Consider what would be necessary for a likelihood inference from these data. A likelihoodist would require a model with a parameter \(\theta\): \[ l(\theta; \mathbf x) \propto \prod_{i=1}^M f_{n_i}(x_i;\theta) \] where \(\mathbf x\) is the vector of length \(M\) of all evidence/\(x\)-locations of experimental samples produced by the participant, \(x_i\) represents the \(i\)th element of \(\mathbf x\), and \(f_{n_i}\) represents the density function of experiments for the hidden sample size \(n_i\). The density functions are unknown, as are the sample sizes. There is no obvious measure of effect size on which to build a model.

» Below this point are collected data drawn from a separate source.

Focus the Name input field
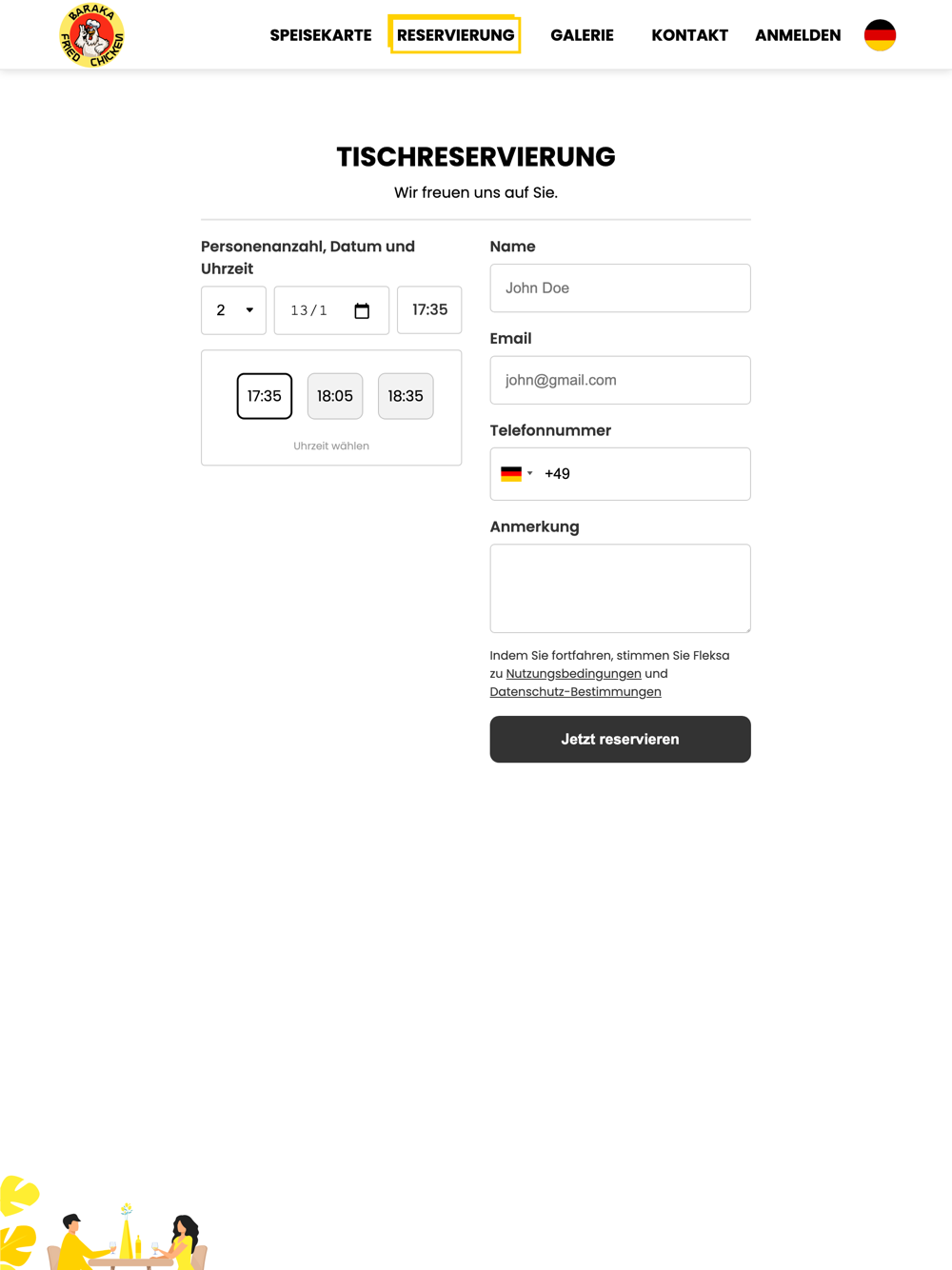 tap(620, 288)
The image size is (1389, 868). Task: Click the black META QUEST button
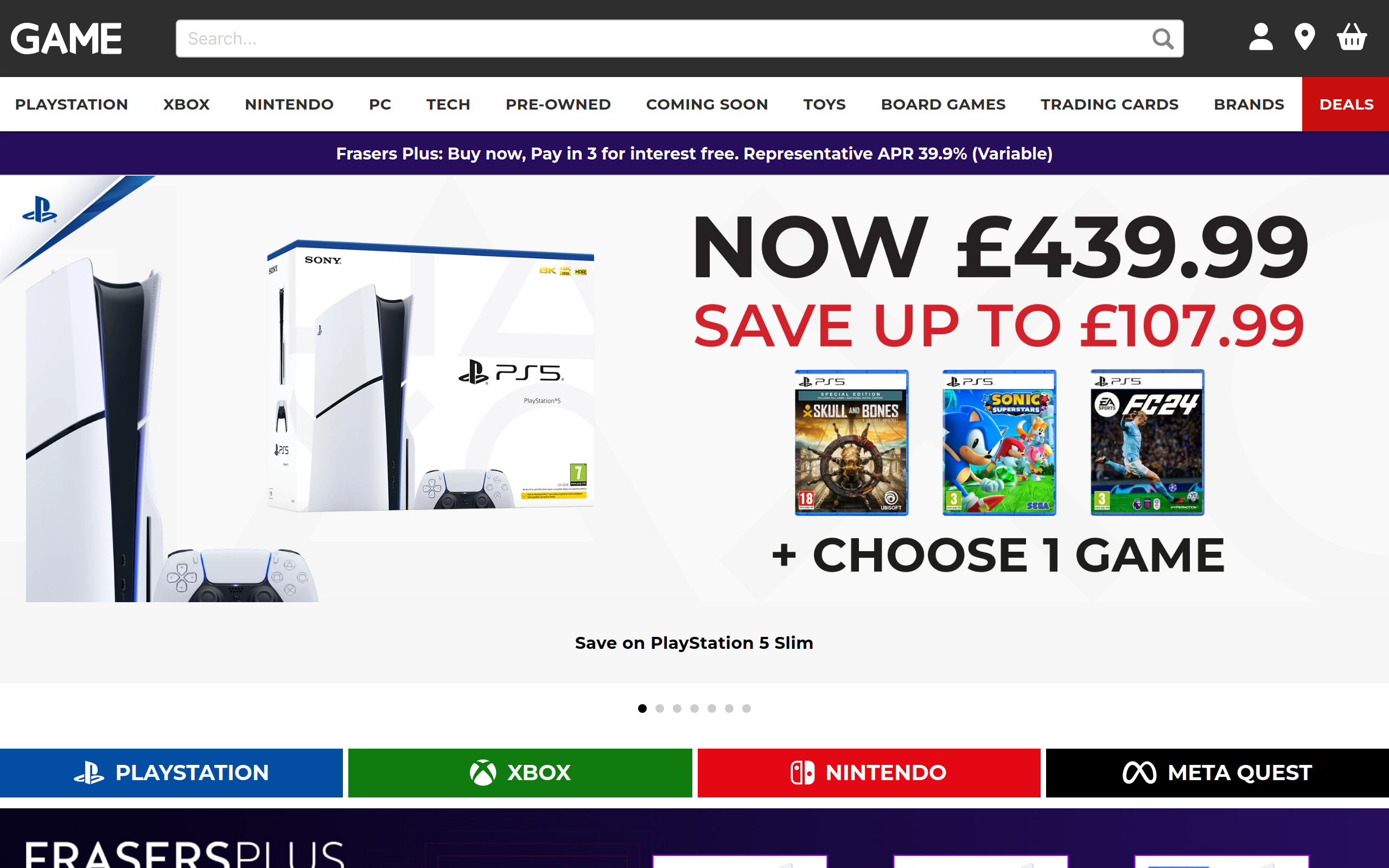tap(1217, 773)
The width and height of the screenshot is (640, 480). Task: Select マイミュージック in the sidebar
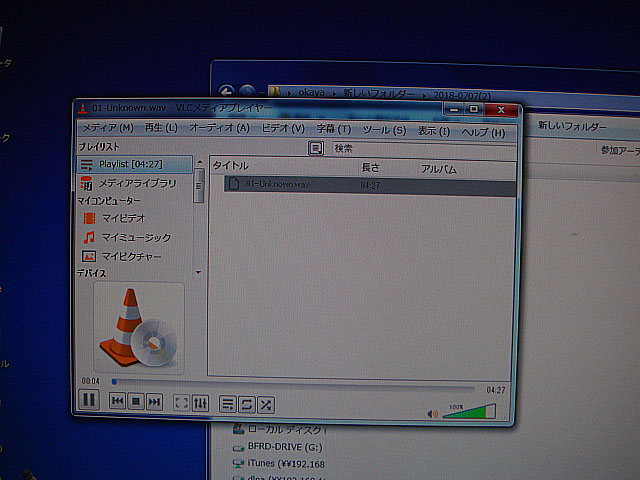[x=136, y=237]
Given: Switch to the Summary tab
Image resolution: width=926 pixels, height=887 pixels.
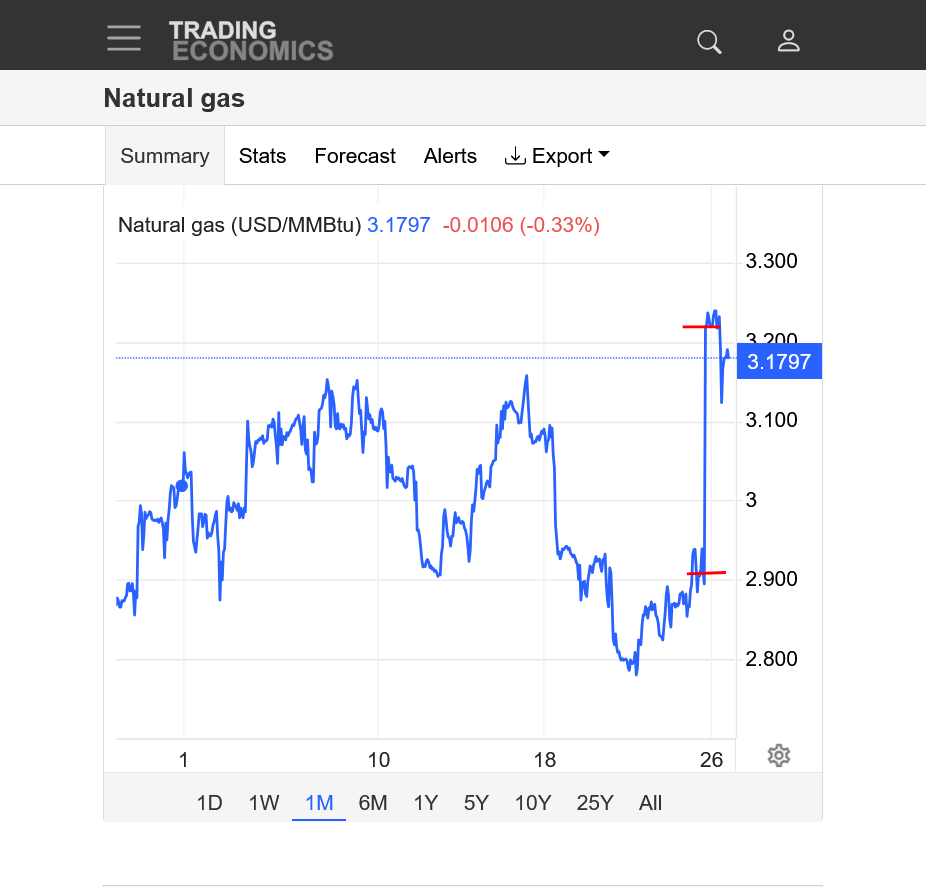Looking at the screenshot, I should [165, 156].
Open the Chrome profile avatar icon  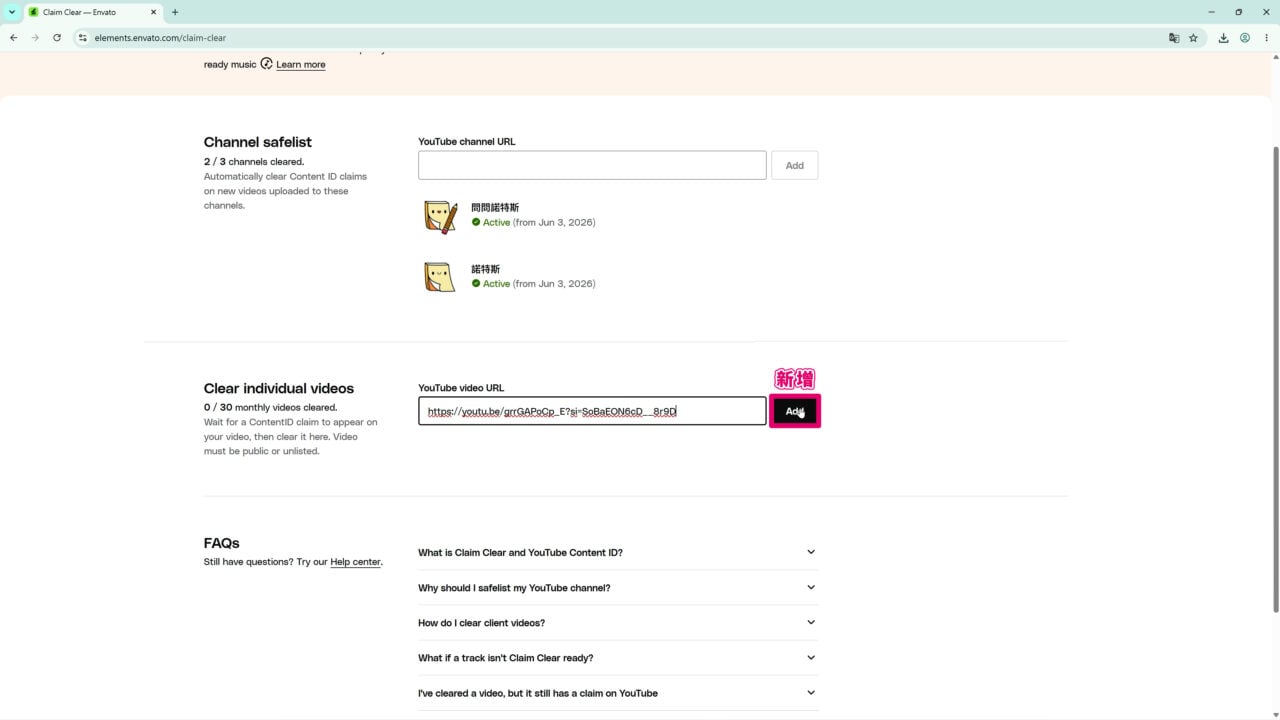click(1245, 38)
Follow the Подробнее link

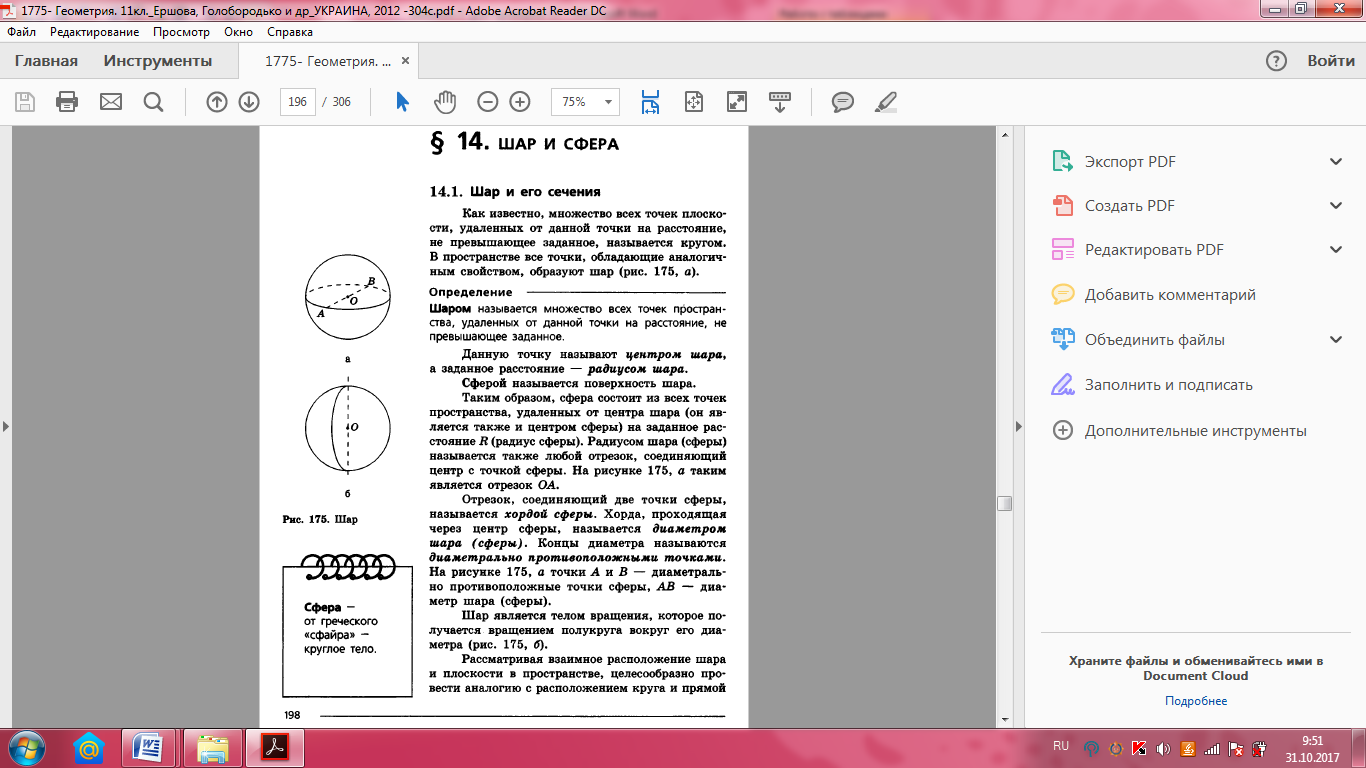[x=1195, y=701]
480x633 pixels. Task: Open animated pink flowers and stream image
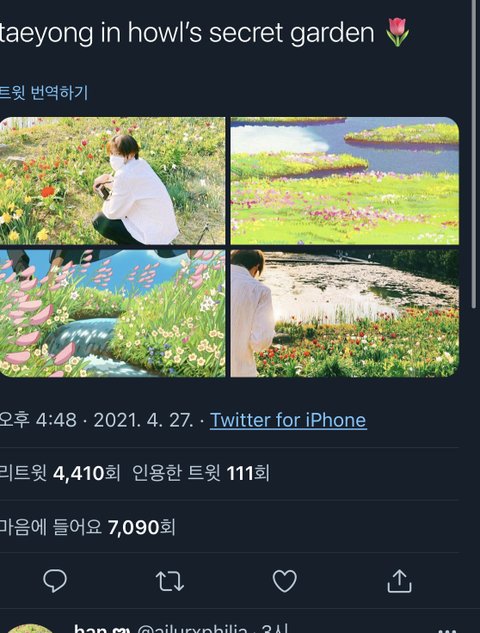pyautogui.click(x=112, y=313)
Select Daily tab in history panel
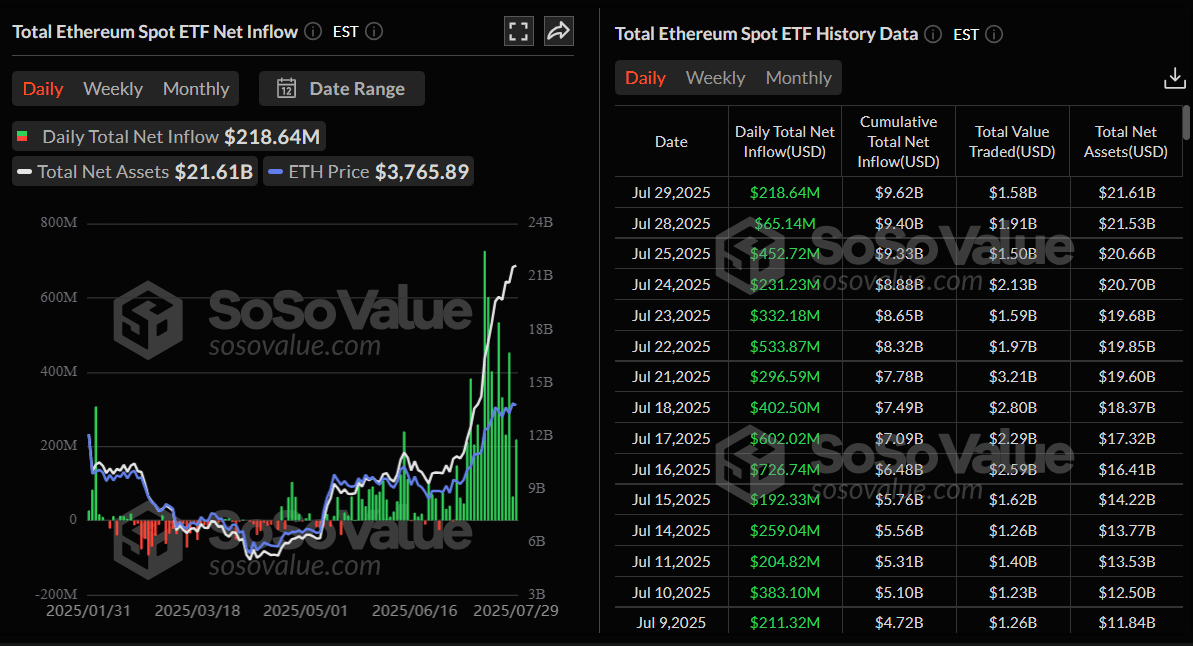The image size is (1193, 646). point(645,77)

One might choose an impoverished model that throws out information about \(x\) and only uses the ordering of null samples and experimental samples: \[ \theta = Pr(X>X_0), \] where \(X\) is a draw from an experiment and \(X_0\) is a draw from the shuffle reports. But then \(\theta\) would be dependent on \(n_i\) in an unknown way except under the null hypothesis where \(\theta=0.5\) (because under the null hypothesis experiments and random shuffle reports have the same distribution, by definition). Thus, the null is the only thing the participant knows.

Even a clever participant who knew about the arbitrary transformation from the \(z\) statistic would have difficulty. They might use the following strategy:

  1. Sample many random shuffle reports, estimate their distribution
  2. Find a transformation \(z_i = g(x_i)\) to take the shuffle reports to standard normal deviates
  3. Use this transformation to transform experimental samples to \(z\) statistics
  4. Use likelihood inference on the mean of the \(z\) statistics from experimental samples

This strategy would require extensive knowledge of statistical theory and, likely, sophisticated programming skills used during the task. It is difficult to imagine anyone applying it (and certainly no participant reported doing such a strategy). But even this strategy is frustrated, because the transformation conflates the effect size and sample size. Only \(\delta\sqrt{n/2}\) is estimable, and \(n\) is unknown. No inference about \(\delta\) is possible, except that it is different from 0.

3.2 Bayesian inference

“For [statistical] hypotheses, Bayes’ theorem tells us this: Unless the observed facts are absolutely impossible on hypothesis \(H_0\), it is meaningless to ask how much those facts tend ‘in themselves’ to confirm or refute \(H_0\). Not only the mathematics, but also our innate common sense (if we think about it for a moment) tell us that we have not asked any definite, well-posed question until we specify the possible alternatives to \(H_0\).” – Jaynes (2003)

Bayesian inference, being dependent on the likelihood, is saddled with the difficulties outlined above, as well as an additional one: the Bayesian has need of a prior. As Jaynes points out, Bayesian inference requires specified alternative. Typically, this would be a set of alternatives rendered as a prior distribution over some parameter, \(p(\theta)\). In this problem, there is no clear parameter and hence it is not clear what the prior would be placed on. Additionally, the sample sizes are unknown, leading to the problem that it is unclear how a Bayesian would update their prior to the posterior; the sample sizes are clearly relevant information, but hidden from the analyst. The final difficulty is that the likelihood is unknown due to the arbitrary transform applied to the \(z\) statistic.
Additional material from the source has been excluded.